ENTRIES SUPPLIED →

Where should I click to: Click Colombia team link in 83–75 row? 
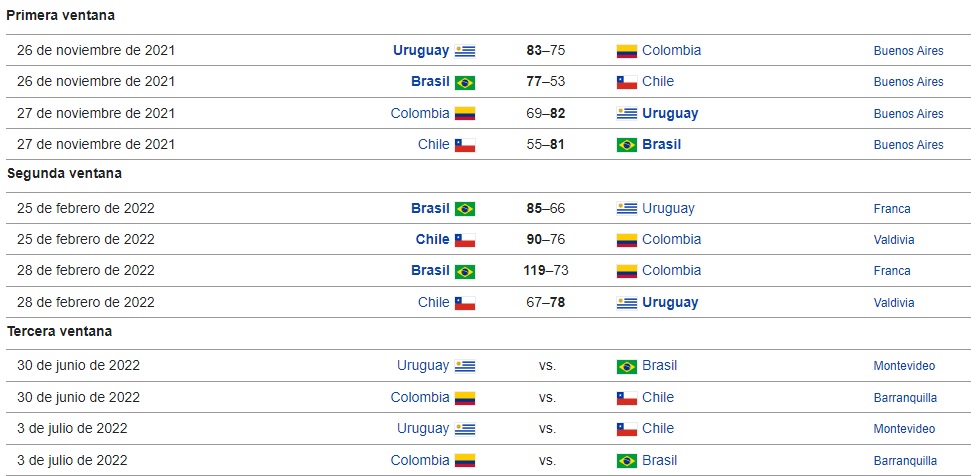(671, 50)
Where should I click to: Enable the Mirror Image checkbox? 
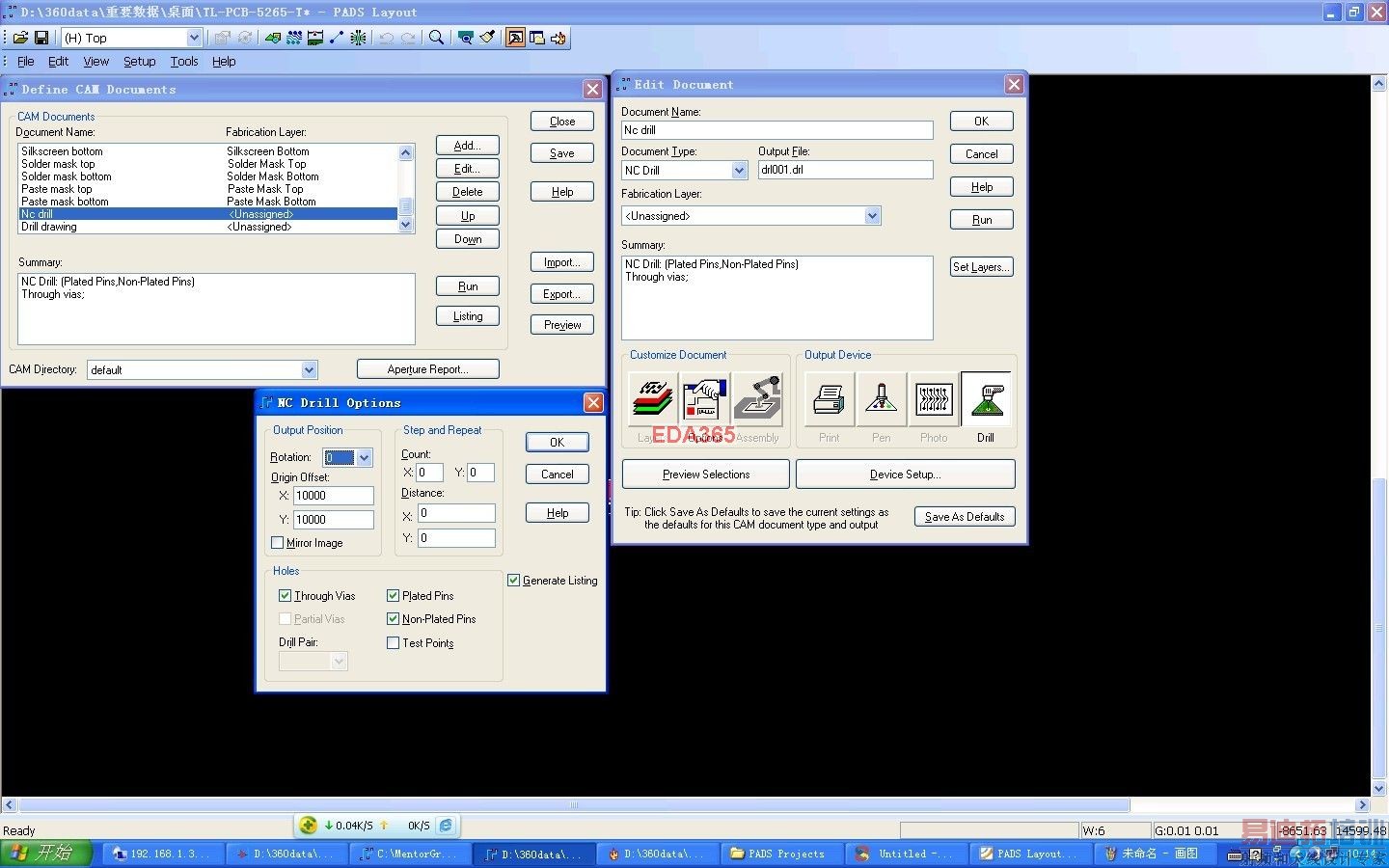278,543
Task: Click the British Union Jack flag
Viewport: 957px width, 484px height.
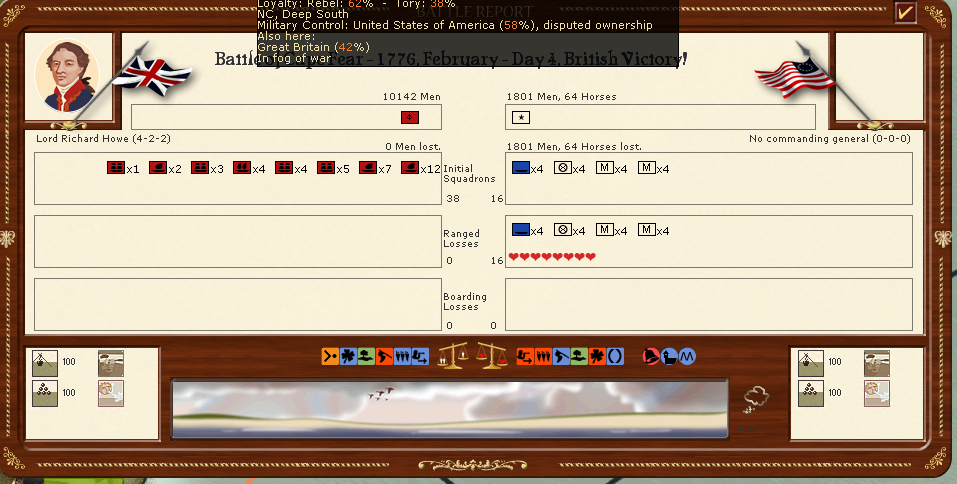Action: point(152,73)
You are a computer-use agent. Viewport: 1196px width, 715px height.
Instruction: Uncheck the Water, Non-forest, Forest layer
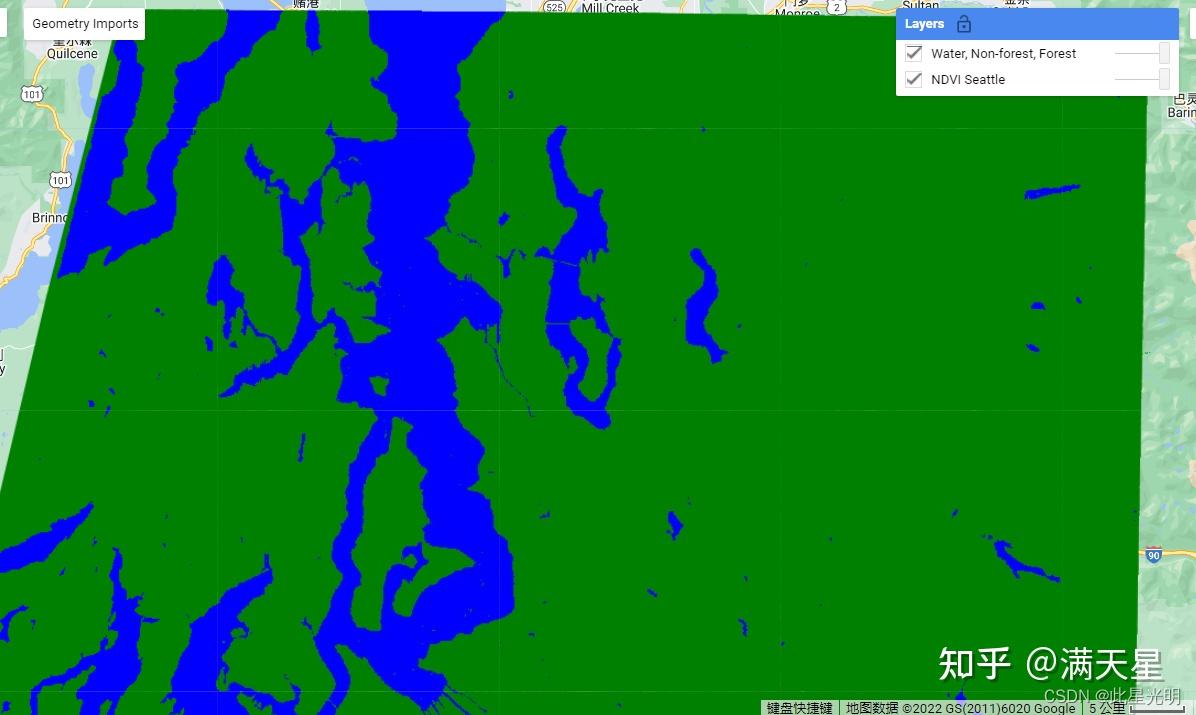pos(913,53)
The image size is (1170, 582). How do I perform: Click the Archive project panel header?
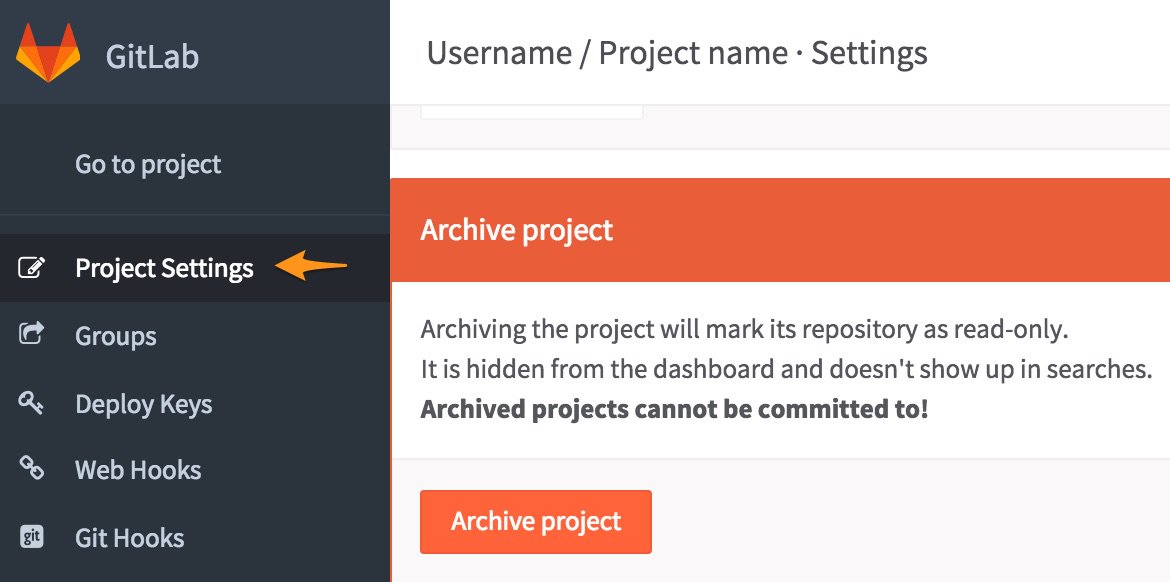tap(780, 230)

ASSIGNMENT → Pictures stay out; the data above is to be returned exactly.

FINAL ANSWER →
Where should I click to: Click Colombia team link in 83–75 row? 
(671, 50)
Where should I click to: Enable the Mirror Image checkbox? 
278,543
Task: Click the British Union Jack flag
Viewport: 957px width, 484px height.
Action: point(152,73)
You are a computer-use agent. Viewport: 1196px width, 715px height.
Instruction: Uncheck the Water, Non-forest, Forest layer
pos(913,53)
The image size is (1170, 582). How do I perform: Click the Archive project panel header?
tap(780, 230)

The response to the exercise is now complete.